# Heads up to check yours so you are aware



## 94055 (May 1, 2005)

Bolero 680fb but may effect others

We had our satellite dish transfered from the Hymer to The Bolero.

All was well untill we drove off and the dish was still in the upright position 8O. 

The reason it happens is that I used to turn off the control panel before we left the pitch. I did that because the van used to go straight to storage on the way home and if left on, then it drained the battery.

If you leave the panel switched on then there is no problem as the safety device does it's job (Dish comes down when ignition switch turned) As we have the solar panel I now leave panel on all the time.

So just a heads up to check yours and be wary.

Steve


----------



## Spacerunner (Mar 18, 2006)

Ever thought of walking round the 'van for a quick visual check before driving off?


----------



## sersol (Aug 1, 2005)

Its the way its been installed Steve,as far as I am aware even if the control panel is off then it should get a "signal & supply" from the engine to lower the dish.
Who transferred it,the problem may be of their making.
Let us know.
Gary


----------



## 94055 (May 1, 2005)

sersol said:


> Its the way its been installed Steve,as far as I am aware even if the control panel is off then it should get a "signal & supply" from the engine to lower the dish.
> Who transferred it,the problem may be of their making.
> Let us know.
> Gary


Hi Gary,

It has been checked and wired correctly, 
If the panel is turned off then safety feature does not work.
It was not the fitters fault

Steve


----------



## Avante524 (Sep 7, 2008)

Hello

Can you switch off the sat panel without the dish retracting and parking itself, whenever I switch of my panel the dish comes down and parks in the transit position.
I'm just curious as i didn't know the dish could stay up with the system off?

Cheers.
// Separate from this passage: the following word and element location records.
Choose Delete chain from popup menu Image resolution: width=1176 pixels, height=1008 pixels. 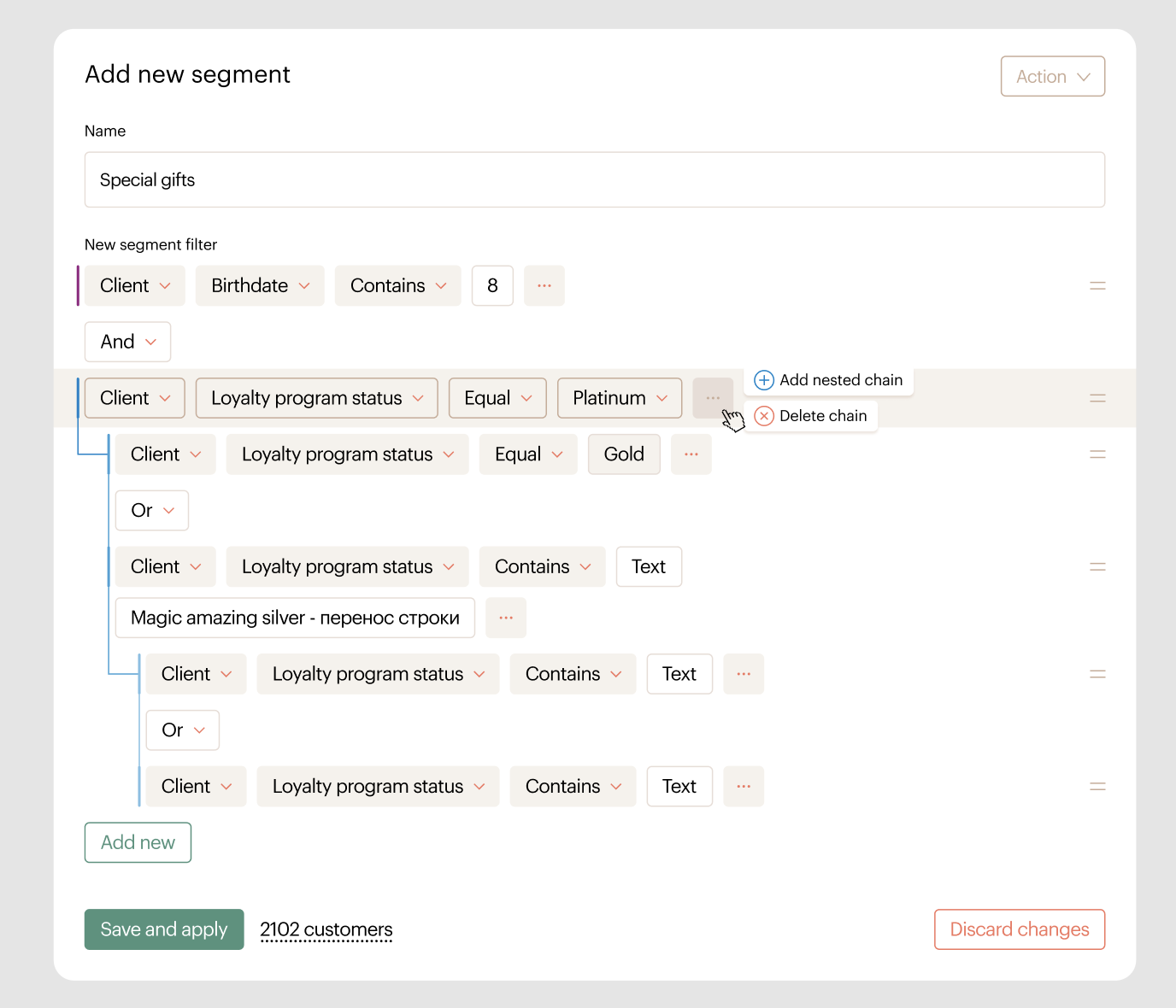(x=811, y=416)
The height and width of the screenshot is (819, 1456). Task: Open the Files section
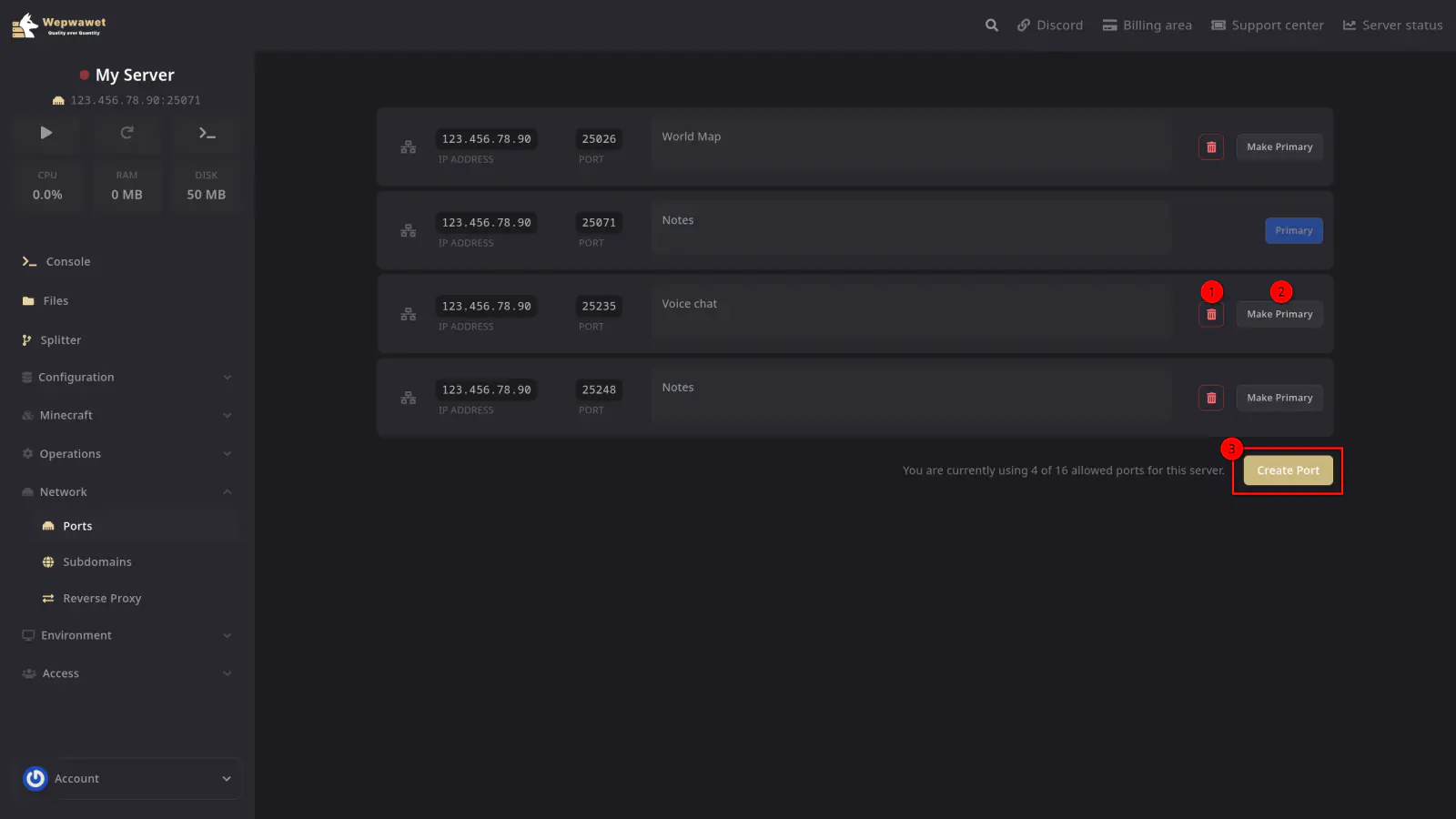(56, 301)
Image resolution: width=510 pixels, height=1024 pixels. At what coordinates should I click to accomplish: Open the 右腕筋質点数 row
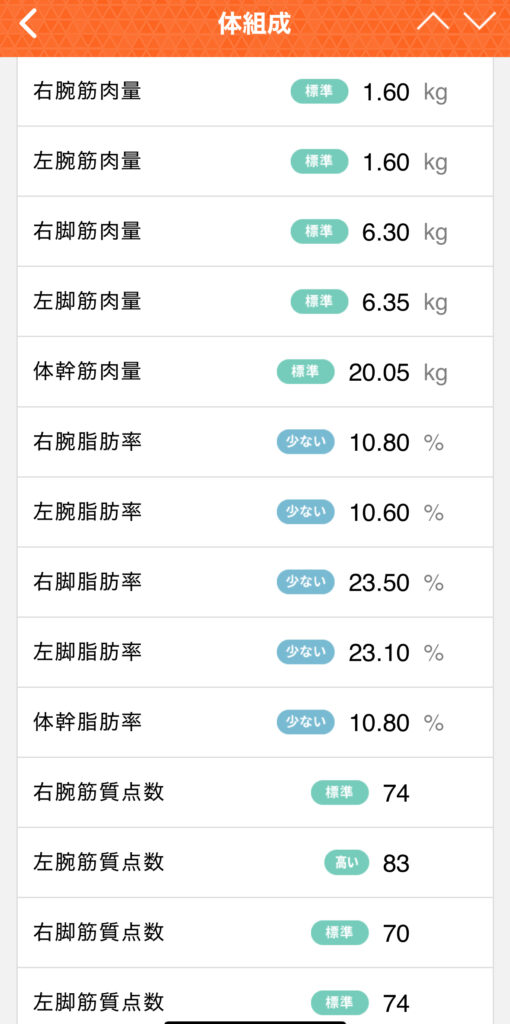point(255,792)
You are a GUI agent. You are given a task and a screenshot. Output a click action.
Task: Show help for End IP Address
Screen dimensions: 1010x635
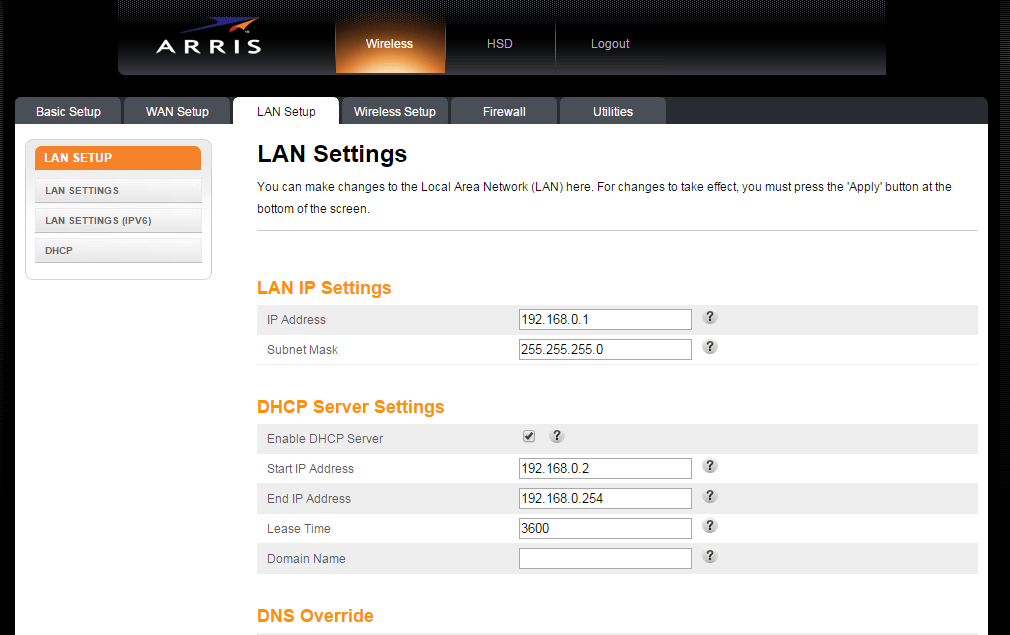click(710, 497)
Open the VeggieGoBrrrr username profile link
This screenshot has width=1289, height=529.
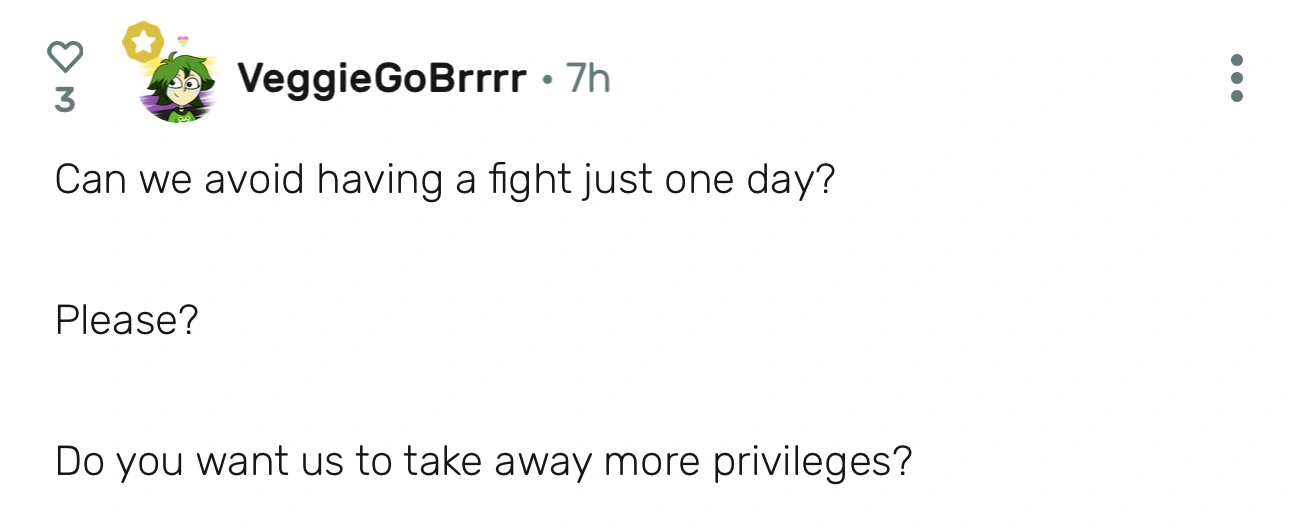coord(381,78)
Bill.


----------



## 94055 (May 1, 2005)

Avante524 said:


> Hello
> 
> Can you switch off the sat panel without the dish retracting and parking itself, whenever I switch of my panel the dish comes down and parks in the transit position.
> I'm just curious as i didn't know the dish could stay up with the system off?
> ...


Bill
It is not the sat panel or dish

It is the main Motorhome panel, if you turn that off.

Steve


----------



## brianamelia (Mar 17, 2008)

Hi What kind of dish do you have?I know the oyster can be wired to close down when the control panel is switched off, and also if the control panel is left on it will automatically close when you switch on the ignition of the of the vehicle to prevent what has happened to you
Bri


----------



## SwiftGroup (Jun 27, 2007)

Steve,
I have emailed you also,

We supply three connections for the provision of a satellite dish, a +ve, -ve (switched 12V from the fusebox) and a D+ engine run signal, from the Fiat Cab, via the fusebox.

The +ve & -ve, depending on the dish, can be used to raise and lower the
dish, and the D+ signal can be used to inform the dish that the engine is
running. The D+ signal also carries 12V (+ve) at 0.5A, and is there primarily to signal the dish to lower, this is however dependent on how the dish is configured.
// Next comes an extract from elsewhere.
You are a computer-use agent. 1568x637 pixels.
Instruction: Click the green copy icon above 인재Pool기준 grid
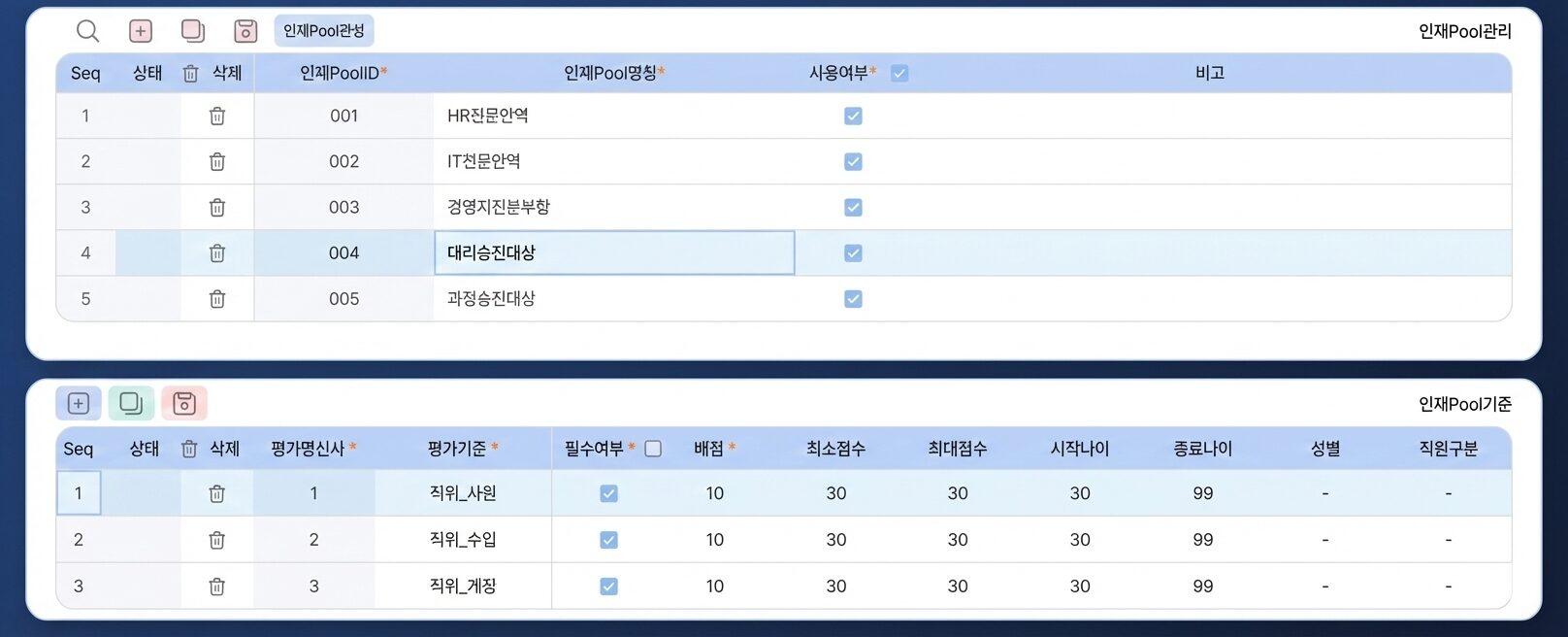[130, 403]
If the dish is not able to use the 12V from the D+ signal, then it will need a +ve feed from the fusebox, and therefore, the control panel must be on.
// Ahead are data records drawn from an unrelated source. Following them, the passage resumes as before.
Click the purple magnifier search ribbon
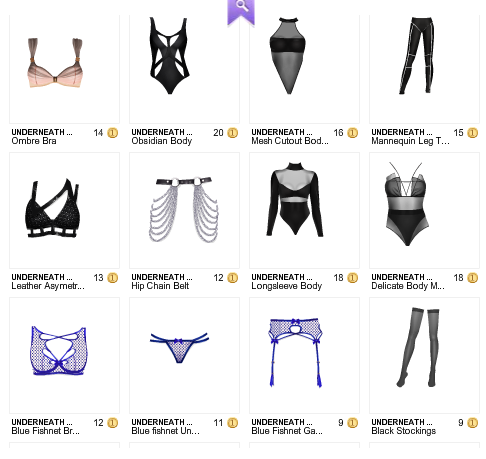The height and width of the screenshot is (459, 486). pyautogui.click(x=241, y=12)
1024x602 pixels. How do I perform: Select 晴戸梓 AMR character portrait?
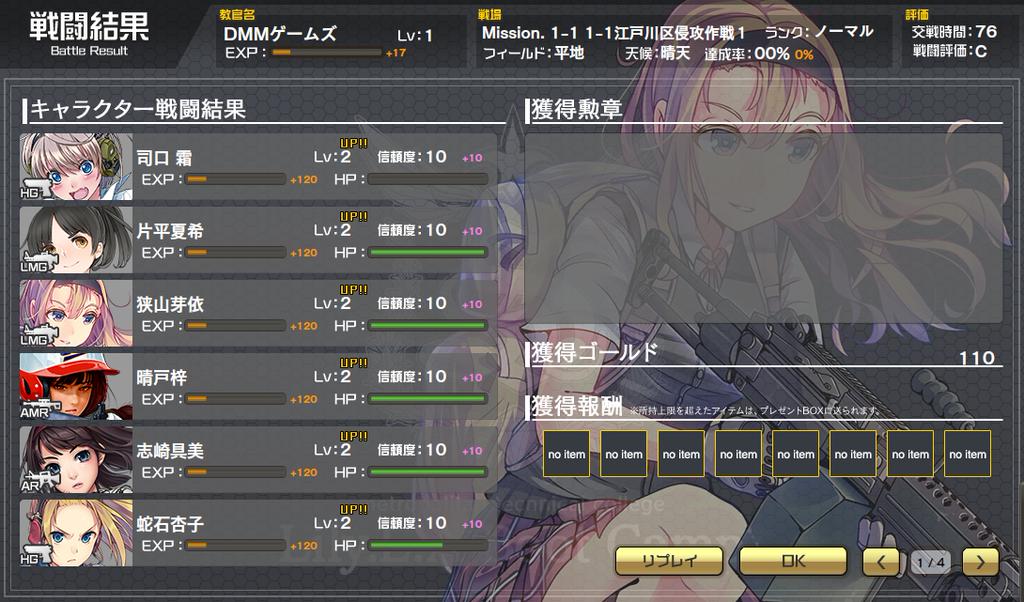coord(76,386)
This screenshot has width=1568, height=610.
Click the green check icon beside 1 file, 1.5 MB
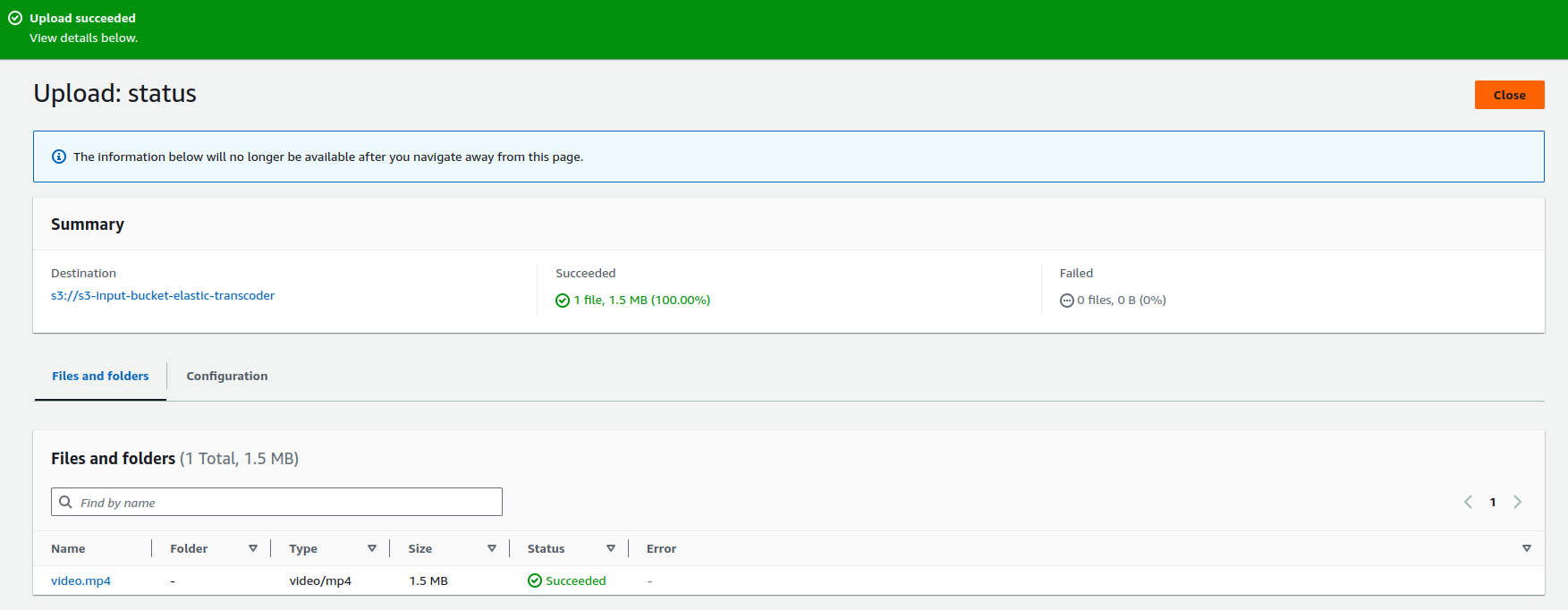563,301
In your case, the engineer tried to take a 12V feed from the fridge feed as we suspected the motor required more than 0.5A (the fridge feed is able to supply 15A). However, when doing this, the dish would still not retract, indicating it is something to do with the configuration of the dish not the Motorhome causing the issue.

We have spoken to Amy when your van is due back in July we will check the D+ signal and see if we can understand the cause of the issue.

Thanks
Andy


----------



## 94055 (May 1, 2005)

Andy,

Thank you very much for clarifying the situation. So it is probably the dish configuration that is the problem.

Thank you also for looking into it further when the Motorhome is at Swift.

Well yet again Swift to the rescue and Swift about it as well.

Keep up the good work as we do appreciate it.

Steve


----------



## Avante524 (Sep 7, 2008)

Thanks Steve

i'm going to give that a try and see what happens!!

cheers. Bill.


----------



## sersol (Aug 1, 2005)

SandJ said:


> sersol said:
> 
> 
> > Its the way its been installed Steve,as far as I am aware even if the control panel is off then it should get a "signal & supply" from the engine to lower the dish.
> ...


Time for a new one then Steve............... :wink:


----------



## Rapide561 (Oct 1, 2005)

*Satellite*

Hi

My satellite dish lowers itself when the ignition is started, irrespective of whether I switch off the main habition control panel or not.

R


----------